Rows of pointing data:
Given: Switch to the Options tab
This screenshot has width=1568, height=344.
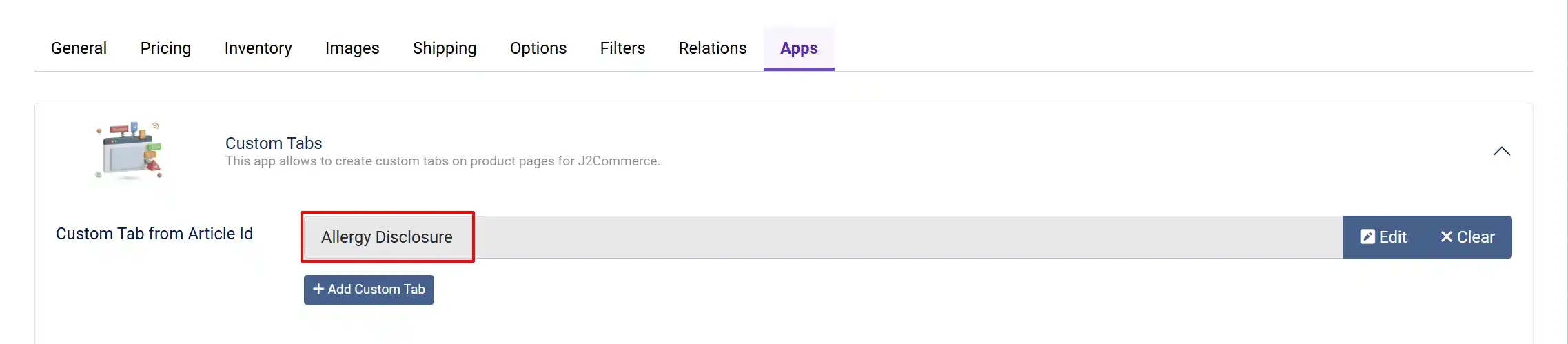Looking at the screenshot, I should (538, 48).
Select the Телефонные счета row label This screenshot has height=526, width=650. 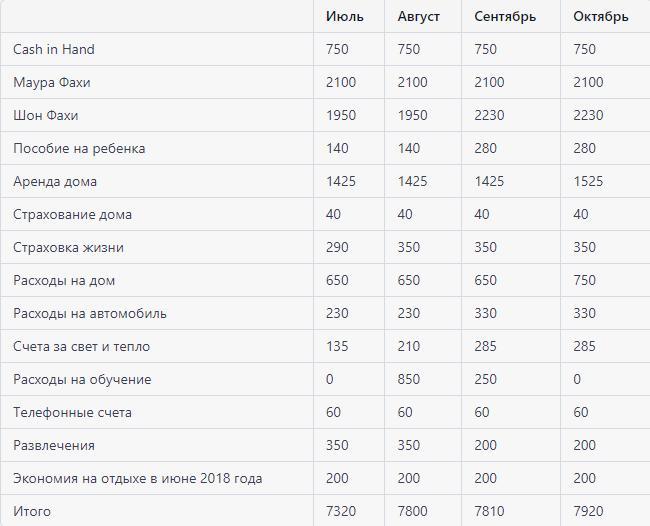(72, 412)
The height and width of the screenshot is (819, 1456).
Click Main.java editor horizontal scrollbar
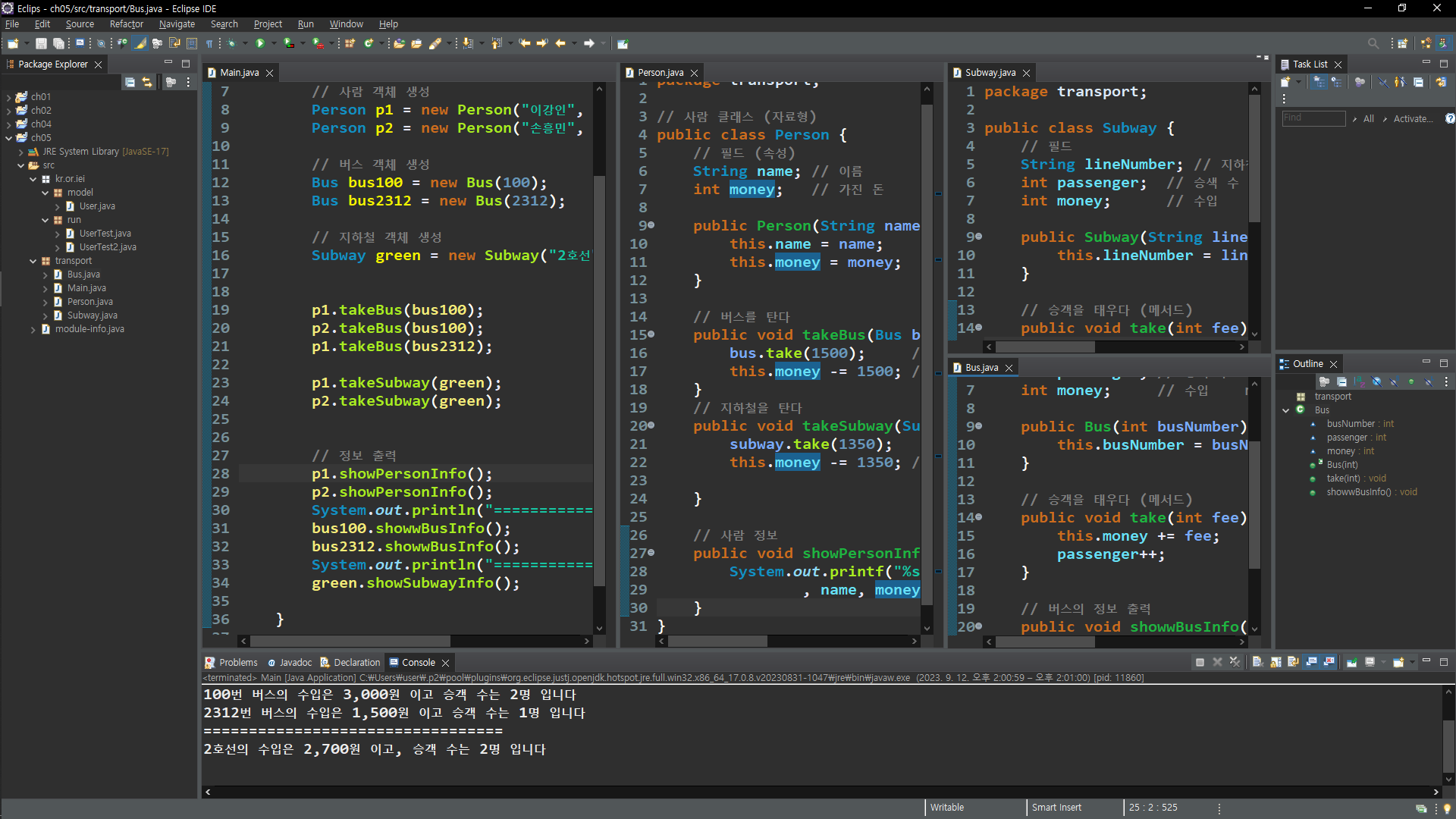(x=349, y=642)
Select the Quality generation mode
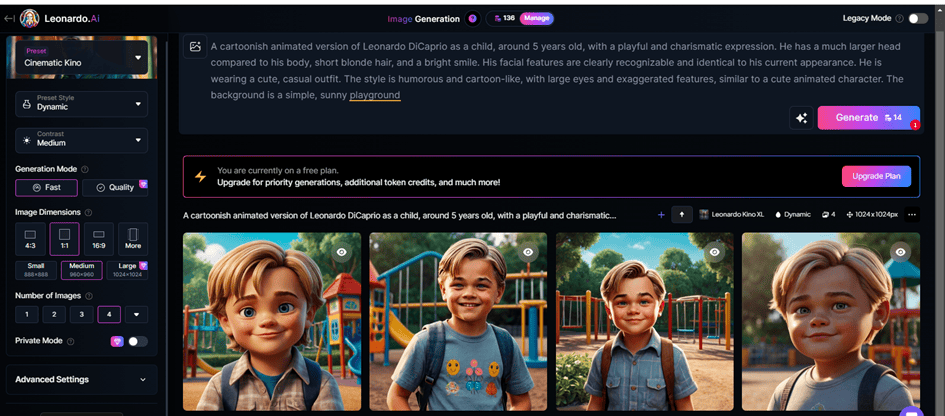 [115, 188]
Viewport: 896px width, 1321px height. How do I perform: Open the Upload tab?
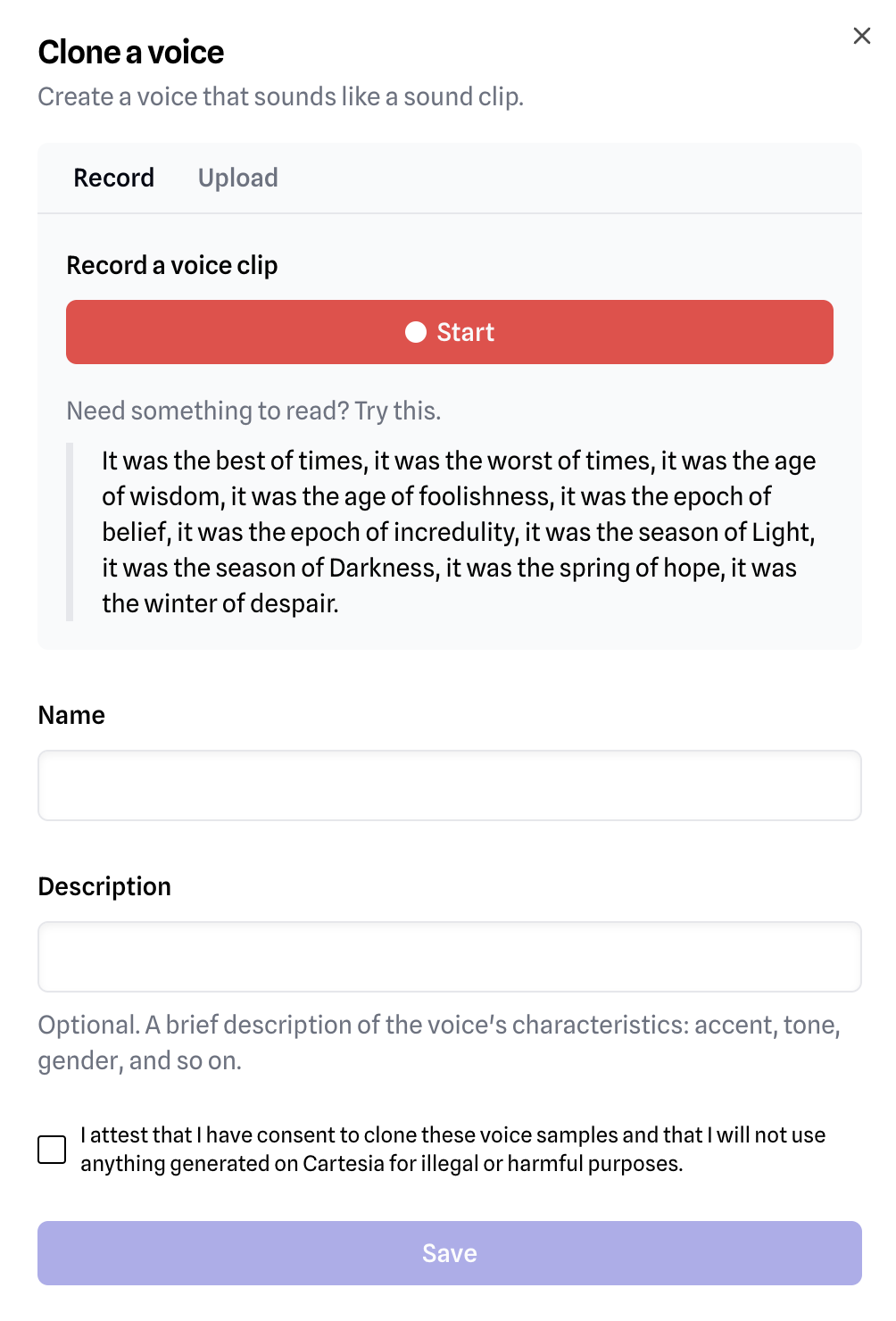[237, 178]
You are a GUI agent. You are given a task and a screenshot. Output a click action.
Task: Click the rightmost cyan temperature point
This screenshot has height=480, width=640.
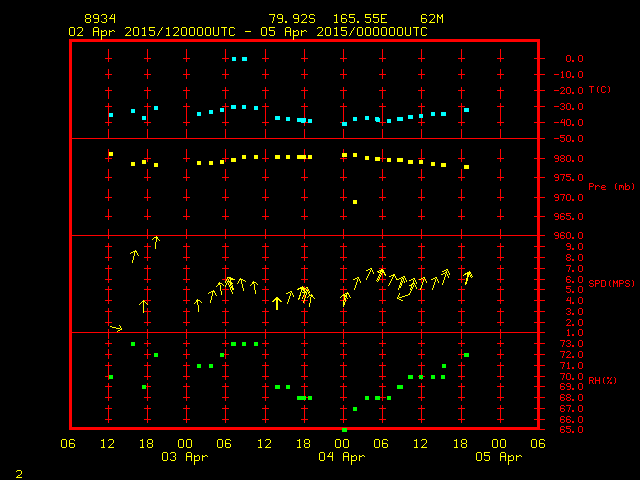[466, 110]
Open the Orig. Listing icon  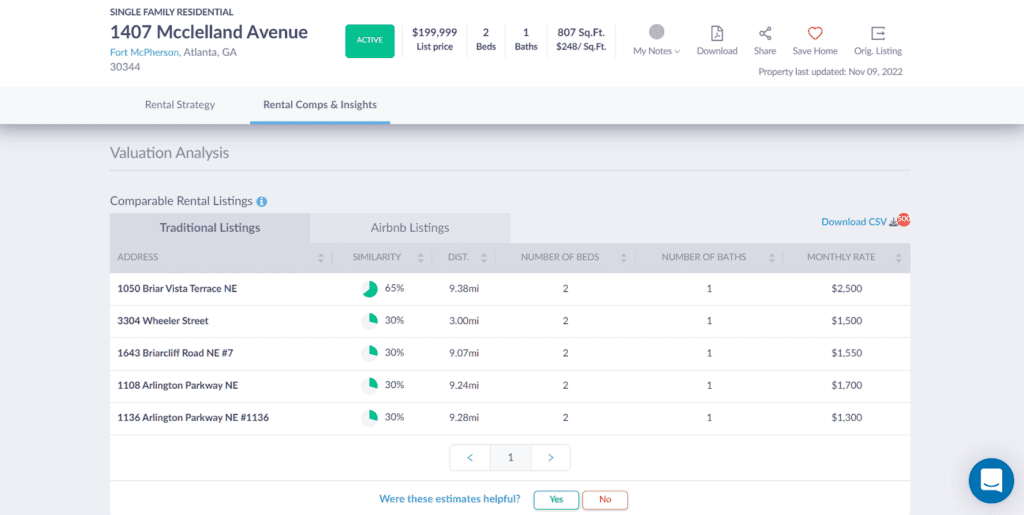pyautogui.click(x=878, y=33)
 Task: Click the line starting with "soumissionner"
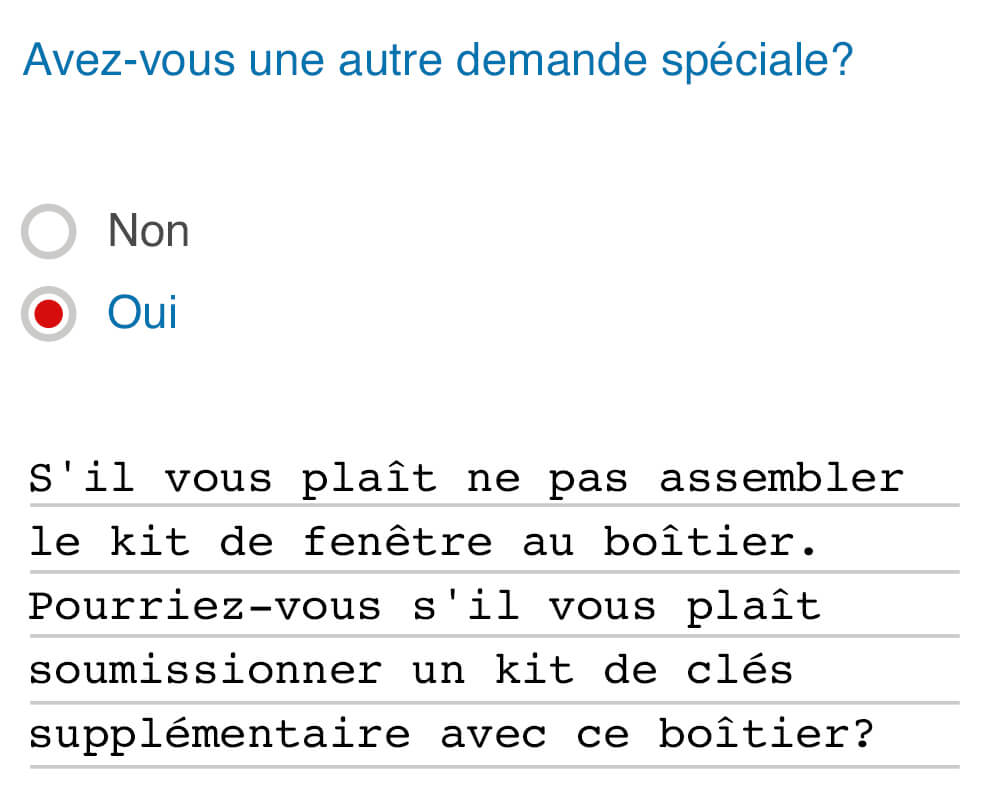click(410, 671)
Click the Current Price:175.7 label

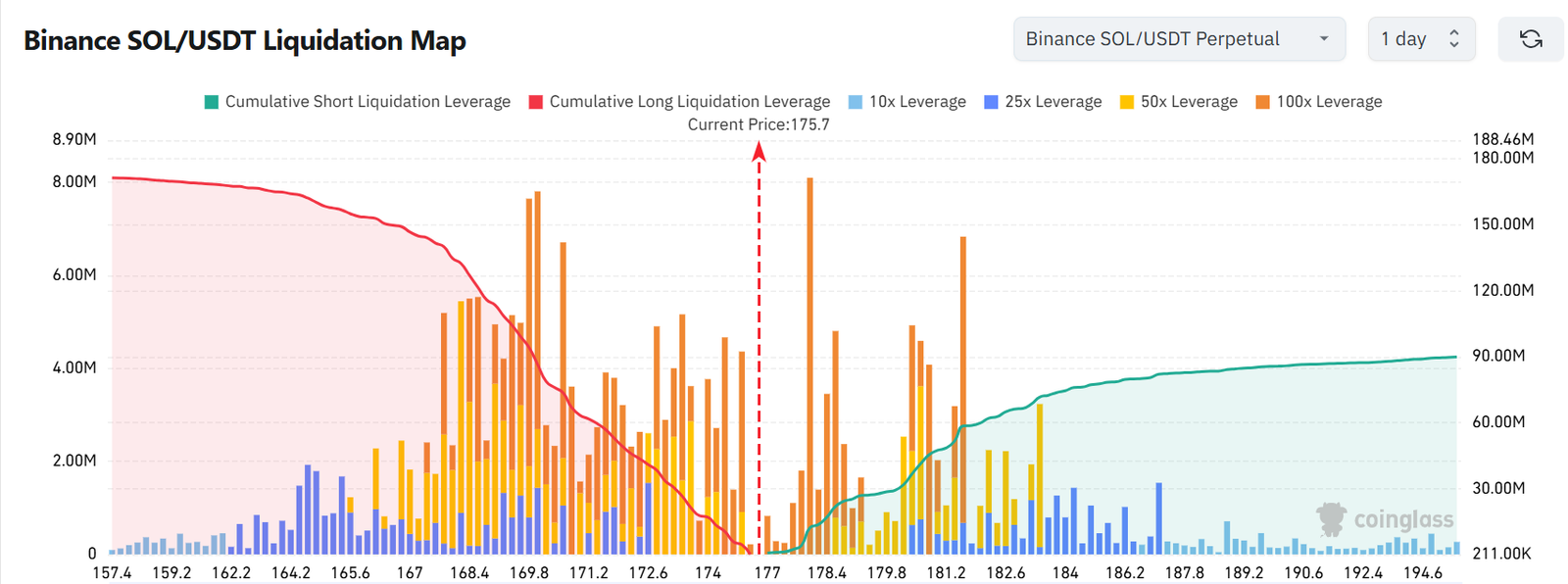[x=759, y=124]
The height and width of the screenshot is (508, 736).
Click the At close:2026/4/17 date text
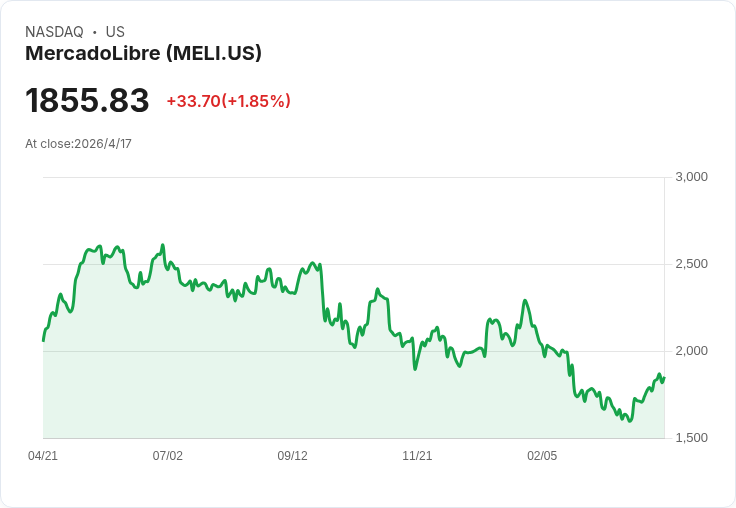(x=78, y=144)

EXERCISE INSTRUCTIONS: Reproduce the lines of the rows of pointing data above, starting at the line that contains "The height and width of the screenshot is (508, 736)." and ending at the final line, both included. Leave the pictures out of your answer.

ANSWER:
The height and width of the screenshot is (508, 736).
Click the At close:2026/4/17 date text
(x=78, y=144)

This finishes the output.